• Text shown:
SS Teacher: Initially I was a little at sea as to my role within the program/sessions. I wasn’t sure how much I was to observe or work hands-on with what the class were engaging with. As the weeks passed I felt that the more I tried the various activities, got involved and even on some occasions offered advice or help, the easier and more confident I became. While I hoped my own teaching would grow in this way through the program I am delighted that I would now have the confidence to try projects and lessons that are larger in scale and ‘space’ than I would ever have dared before.

What was significant for you about the project that is worth sharing?

HB Artist: The willow dome has provided a new material and timeframe for how I work. Planting willow cuttings has given root to another similar project. Since planting the willow dome with the children in St. Raphaela’s I have planted a second willow dome with children in St. John The Baptist P.S. in Belfast. This experience has demonstrated the openness of the primary school classroom. Sharon, along with so many teachers, has proven time and time again the willingness to engage with and support the arts and creativity in the classroom.

• Task requirements:
[a] According to the willow dome reflection, where did the artist plant a second willow dome?
[b] Summarize the willow dome reflection in two sentences.

Dataset items:
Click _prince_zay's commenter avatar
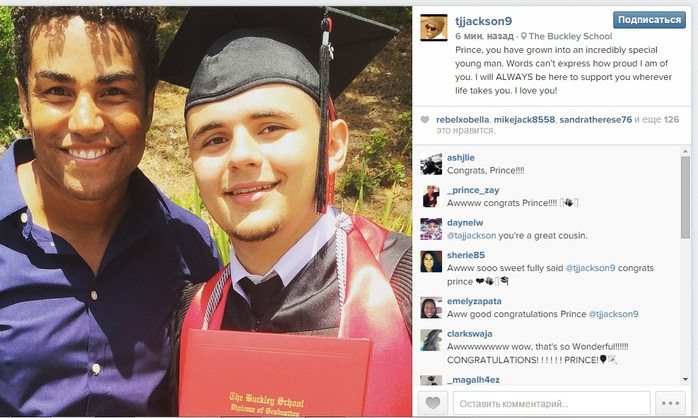This screenshot has height=418, width=698. pos(431,197)
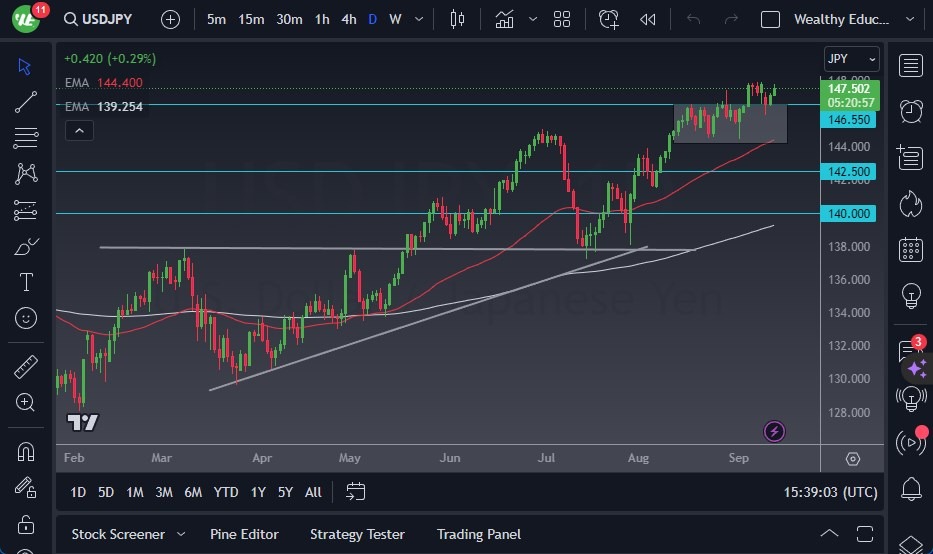Open the JPY currency dropdown
The image size is (933, 554).
coord(851,59)
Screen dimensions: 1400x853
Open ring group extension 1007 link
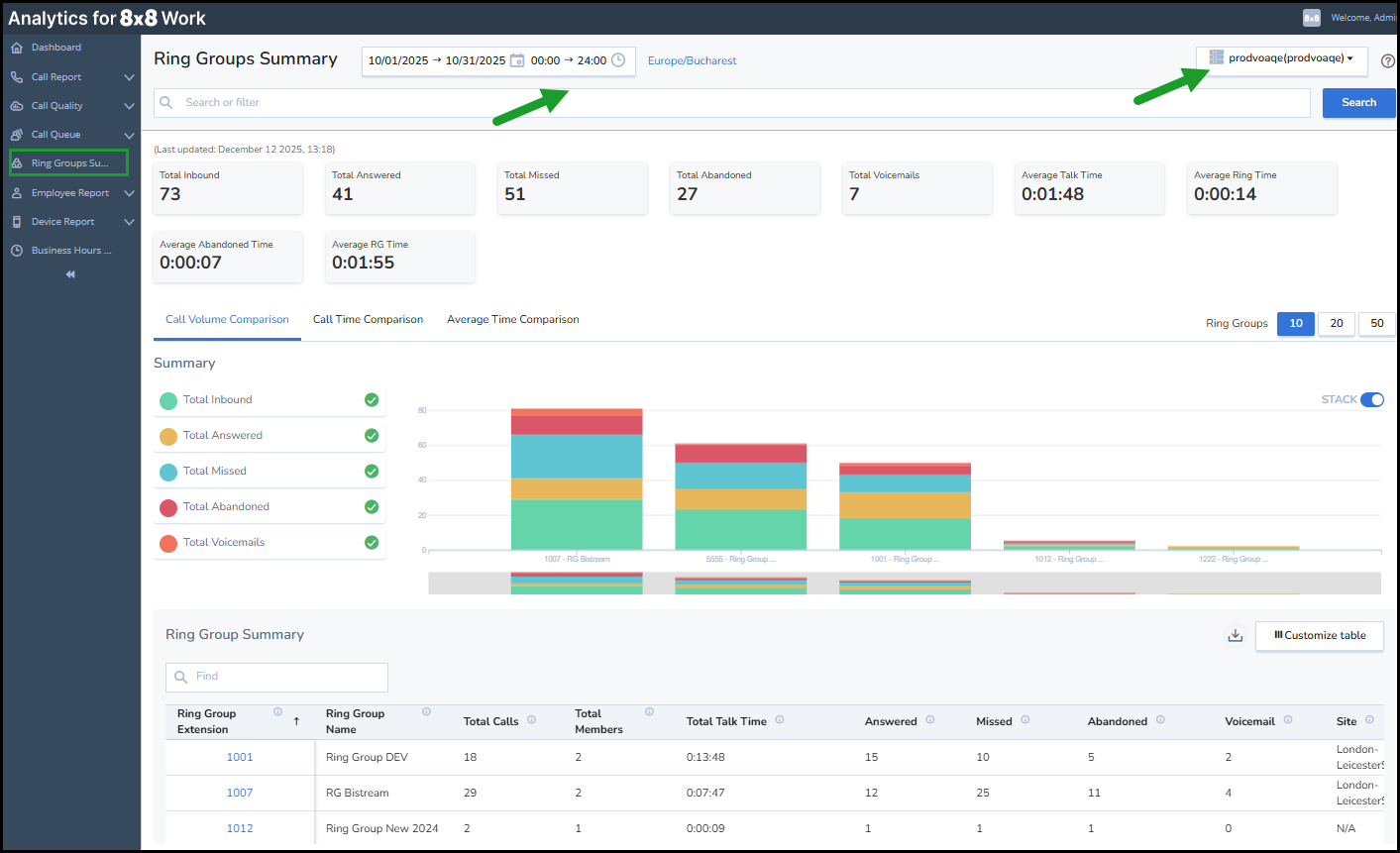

• Outputs for the tasks:
[a] With children in St. John The Baptist P.S. in Belfast.

[b] A teacher was initially unsure of the role to play in the program, but grew easier and more confident by trying the activities and getting involved, and now feels able to attempt larger-scale projects and lessons. An artist explains that the willow dome provided a new material and timeframe, led to a second willow dome planted with children in St. John The Baptist P.S. in Belfast, and demonstrated the openness of the primary school classroom and teachers' willingness to support the arts and creativity.